YOUR OBJECTIVE =>
Return the data below unchanged, from its first line up to and including the line with "point(252,341)".

RECORD LIST =>

########

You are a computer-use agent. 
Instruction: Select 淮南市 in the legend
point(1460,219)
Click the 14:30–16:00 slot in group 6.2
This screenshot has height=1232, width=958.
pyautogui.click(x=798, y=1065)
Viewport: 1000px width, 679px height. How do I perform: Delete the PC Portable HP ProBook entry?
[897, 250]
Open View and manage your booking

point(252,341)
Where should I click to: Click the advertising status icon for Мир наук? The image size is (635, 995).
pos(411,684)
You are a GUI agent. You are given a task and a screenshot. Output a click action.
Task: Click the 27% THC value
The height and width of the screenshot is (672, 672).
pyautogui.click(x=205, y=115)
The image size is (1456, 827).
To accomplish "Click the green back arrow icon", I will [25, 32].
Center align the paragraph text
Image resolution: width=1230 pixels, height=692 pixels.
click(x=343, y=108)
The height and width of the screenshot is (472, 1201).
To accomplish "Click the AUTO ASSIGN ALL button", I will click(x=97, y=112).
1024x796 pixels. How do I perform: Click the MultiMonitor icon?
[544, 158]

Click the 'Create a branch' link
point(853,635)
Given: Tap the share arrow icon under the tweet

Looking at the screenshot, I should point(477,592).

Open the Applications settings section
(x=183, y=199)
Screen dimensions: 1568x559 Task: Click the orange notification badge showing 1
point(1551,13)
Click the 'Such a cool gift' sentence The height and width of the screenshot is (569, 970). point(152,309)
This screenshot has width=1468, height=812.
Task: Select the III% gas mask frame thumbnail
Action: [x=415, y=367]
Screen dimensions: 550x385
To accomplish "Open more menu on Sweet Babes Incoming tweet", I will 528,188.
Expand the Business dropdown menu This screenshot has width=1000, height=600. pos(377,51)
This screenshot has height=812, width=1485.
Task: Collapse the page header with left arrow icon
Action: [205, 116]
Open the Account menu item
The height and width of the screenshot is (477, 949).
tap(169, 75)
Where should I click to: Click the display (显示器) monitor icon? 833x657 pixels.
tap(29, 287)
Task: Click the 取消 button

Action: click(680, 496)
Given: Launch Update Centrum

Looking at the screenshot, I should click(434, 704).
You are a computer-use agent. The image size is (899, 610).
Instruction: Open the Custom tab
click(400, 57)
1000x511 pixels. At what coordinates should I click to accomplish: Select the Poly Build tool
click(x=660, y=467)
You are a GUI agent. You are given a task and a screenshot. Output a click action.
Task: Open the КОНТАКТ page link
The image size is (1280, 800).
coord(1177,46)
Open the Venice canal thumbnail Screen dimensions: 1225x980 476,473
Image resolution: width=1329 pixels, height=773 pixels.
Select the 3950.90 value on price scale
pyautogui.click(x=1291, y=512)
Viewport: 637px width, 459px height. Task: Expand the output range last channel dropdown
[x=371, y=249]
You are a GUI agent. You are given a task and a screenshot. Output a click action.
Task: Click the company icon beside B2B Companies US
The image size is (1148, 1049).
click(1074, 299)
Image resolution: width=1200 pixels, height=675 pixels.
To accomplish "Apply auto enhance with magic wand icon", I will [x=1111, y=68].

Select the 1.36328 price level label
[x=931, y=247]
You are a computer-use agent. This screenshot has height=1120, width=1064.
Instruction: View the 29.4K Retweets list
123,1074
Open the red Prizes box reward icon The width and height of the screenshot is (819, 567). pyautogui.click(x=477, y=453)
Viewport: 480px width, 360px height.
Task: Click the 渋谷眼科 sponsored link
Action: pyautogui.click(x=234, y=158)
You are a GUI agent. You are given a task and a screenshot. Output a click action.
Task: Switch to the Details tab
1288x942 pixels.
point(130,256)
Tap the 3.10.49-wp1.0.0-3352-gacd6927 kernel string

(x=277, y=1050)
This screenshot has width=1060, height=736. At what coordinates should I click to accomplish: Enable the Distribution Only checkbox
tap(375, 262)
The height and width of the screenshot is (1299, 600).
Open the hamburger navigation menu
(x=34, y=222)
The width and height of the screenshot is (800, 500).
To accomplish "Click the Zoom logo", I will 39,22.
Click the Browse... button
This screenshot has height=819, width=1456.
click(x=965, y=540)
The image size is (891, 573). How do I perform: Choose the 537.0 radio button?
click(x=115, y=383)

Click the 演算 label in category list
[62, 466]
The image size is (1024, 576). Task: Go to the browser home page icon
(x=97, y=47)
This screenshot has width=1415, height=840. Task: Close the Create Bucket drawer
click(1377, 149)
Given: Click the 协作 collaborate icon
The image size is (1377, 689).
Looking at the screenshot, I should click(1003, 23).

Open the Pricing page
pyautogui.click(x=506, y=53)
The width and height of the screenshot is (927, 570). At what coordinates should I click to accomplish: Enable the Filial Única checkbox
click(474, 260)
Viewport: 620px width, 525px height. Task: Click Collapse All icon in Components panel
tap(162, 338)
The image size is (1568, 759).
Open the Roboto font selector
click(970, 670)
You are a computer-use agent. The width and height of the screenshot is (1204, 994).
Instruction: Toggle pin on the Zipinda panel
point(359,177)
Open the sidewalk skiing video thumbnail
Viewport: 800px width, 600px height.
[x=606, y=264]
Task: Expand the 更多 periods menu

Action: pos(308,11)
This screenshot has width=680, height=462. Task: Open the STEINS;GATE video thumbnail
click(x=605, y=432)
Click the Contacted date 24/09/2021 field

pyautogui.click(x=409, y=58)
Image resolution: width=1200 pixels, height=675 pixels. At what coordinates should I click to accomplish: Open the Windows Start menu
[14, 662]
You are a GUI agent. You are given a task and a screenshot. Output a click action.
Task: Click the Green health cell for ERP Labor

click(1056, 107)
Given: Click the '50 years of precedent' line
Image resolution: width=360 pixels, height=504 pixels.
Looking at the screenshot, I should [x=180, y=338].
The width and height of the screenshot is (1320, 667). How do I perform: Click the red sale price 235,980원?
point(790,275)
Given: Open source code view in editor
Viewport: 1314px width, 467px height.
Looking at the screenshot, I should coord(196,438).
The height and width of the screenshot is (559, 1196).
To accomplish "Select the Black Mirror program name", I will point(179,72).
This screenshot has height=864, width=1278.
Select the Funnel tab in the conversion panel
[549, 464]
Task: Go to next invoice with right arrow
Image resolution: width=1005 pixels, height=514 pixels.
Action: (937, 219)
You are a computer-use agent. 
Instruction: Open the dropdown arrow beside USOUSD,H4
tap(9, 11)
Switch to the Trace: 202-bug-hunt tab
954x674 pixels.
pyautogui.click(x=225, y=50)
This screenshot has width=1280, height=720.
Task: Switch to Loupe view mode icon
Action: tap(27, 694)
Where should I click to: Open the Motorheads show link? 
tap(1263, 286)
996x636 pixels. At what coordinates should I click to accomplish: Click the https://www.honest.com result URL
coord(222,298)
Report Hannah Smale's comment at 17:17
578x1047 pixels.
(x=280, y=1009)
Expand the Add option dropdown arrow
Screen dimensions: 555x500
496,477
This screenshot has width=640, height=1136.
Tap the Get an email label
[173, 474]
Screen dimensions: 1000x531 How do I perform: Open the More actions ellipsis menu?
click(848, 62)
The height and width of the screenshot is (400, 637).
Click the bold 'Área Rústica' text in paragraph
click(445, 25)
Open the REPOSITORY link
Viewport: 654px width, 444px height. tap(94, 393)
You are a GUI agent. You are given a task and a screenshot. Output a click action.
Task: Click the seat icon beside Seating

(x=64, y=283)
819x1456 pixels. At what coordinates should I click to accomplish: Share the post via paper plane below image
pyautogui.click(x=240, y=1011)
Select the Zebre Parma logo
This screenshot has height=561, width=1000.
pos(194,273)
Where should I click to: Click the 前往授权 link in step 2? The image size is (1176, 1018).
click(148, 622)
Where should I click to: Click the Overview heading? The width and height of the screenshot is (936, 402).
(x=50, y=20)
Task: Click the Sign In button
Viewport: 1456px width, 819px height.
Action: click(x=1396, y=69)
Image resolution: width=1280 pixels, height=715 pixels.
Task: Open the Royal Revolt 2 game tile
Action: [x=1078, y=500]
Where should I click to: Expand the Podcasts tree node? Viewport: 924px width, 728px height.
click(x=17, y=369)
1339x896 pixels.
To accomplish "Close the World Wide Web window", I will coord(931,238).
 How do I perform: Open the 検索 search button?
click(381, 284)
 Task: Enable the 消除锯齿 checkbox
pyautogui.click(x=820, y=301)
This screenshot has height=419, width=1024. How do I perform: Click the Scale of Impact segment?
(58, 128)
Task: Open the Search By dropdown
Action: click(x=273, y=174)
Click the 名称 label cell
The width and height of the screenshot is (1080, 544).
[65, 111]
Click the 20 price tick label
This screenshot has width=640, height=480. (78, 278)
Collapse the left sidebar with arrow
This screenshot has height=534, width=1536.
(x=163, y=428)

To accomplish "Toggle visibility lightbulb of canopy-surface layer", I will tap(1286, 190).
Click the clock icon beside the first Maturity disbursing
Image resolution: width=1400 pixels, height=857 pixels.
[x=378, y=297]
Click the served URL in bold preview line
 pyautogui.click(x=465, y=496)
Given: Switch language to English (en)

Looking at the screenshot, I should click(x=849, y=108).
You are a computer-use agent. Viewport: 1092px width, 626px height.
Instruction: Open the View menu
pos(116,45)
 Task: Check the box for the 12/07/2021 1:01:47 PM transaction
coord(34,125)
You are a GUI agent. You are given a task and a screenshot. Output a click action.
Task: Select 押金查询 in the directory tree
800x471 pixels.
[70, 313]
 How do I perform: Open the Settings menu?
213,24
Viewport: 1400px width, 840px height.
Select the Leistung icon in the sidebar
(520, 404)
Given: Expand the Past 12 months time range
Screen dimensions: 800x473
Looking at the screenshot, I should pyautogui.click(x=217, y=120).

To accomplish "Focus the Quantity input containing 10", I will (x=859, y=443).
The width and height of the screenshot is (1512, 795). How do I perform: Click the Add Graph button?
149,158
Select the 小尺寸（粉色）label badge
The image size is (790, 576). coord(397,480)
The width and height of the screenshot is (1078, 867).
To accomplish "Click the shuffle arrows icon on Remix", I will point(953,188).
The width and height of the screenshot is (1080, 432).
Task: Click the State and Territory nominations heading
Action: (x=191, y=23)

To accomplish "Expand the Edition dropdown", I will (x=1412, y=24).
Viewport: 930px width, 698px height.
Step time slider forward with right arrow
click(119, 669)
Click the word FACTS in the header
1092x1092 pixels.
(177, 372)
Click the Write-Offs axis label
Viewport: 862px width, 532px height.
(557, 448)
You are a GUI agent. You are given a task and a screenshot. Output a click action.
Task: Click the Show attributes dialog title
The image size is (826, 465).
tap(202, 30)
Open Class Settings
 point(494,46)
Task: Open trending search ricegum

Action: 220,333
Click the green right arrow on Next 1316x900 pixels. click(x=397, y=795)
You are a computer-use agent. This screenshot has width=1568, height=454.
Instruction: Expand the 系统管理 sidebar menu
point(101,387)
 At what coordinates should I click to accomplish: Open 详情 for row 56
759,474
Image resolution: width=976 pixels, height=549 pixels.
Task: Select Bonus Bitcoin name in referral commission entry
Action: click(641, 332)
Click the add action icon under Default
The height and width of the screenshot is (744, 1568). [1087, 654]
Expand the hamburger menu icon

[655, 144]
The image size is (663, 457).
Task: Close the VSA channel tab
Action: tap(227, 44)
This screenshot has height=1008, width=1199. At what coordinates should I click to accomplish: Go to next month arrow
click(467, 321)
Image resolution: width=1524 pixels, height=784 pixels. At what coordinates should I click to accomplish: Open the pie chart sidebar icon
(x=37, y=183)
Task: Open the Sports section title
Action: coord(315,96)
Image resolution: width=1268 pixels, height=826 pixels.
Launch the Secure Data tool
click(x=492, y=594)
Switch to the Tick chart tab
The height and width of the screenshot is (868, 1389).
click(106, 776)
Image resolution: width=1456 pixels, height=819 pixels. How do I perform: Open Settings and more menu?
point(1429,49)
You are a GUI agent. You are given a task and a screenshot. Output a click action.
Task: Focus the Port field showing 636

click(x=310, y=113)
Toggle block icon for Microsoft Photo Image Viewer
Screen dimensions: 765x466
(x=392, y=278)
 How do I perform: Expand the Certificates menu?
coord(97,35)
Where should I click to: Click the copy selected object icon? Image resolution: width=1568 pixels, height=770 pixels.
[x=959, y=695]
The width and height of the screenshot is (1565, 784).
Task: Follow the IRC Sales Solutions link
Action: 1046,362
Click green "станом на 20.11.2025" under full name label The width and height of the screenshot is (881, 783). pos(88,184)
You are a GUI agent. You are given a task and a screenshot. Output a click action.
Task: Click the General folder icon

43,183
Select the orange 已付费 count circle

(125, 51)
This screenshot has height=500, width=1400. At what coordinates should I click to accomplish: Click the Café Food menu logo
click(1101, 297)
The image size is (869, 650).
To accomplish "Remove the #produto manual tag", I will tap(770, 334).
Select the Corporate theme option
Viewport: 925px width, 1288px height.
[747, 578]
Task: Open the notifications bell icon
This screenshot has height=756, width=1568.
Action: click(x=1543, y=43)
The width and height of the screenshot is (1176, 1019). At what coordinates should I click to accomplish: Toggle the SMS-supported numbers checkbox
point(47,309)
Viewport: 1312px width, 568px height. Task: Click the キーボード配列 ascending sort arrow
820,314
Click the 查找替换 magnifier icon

########

OUTPUT OF THE TASK =>
You are a computer-use agent. 
Instruction: Select 淮南市 in the legend
point(1460,219)
Click the 14:30–16:00 slot in group 6.2
This screenshot has height=1232, width=958.
pyautogui.click(x=798, y=1065)
Viewport: 1000px width, 679px height. How do I perform: Delete the PC Portable HP ProBook entry?
[897, 250]
Open View and manage your booking

point(252,341)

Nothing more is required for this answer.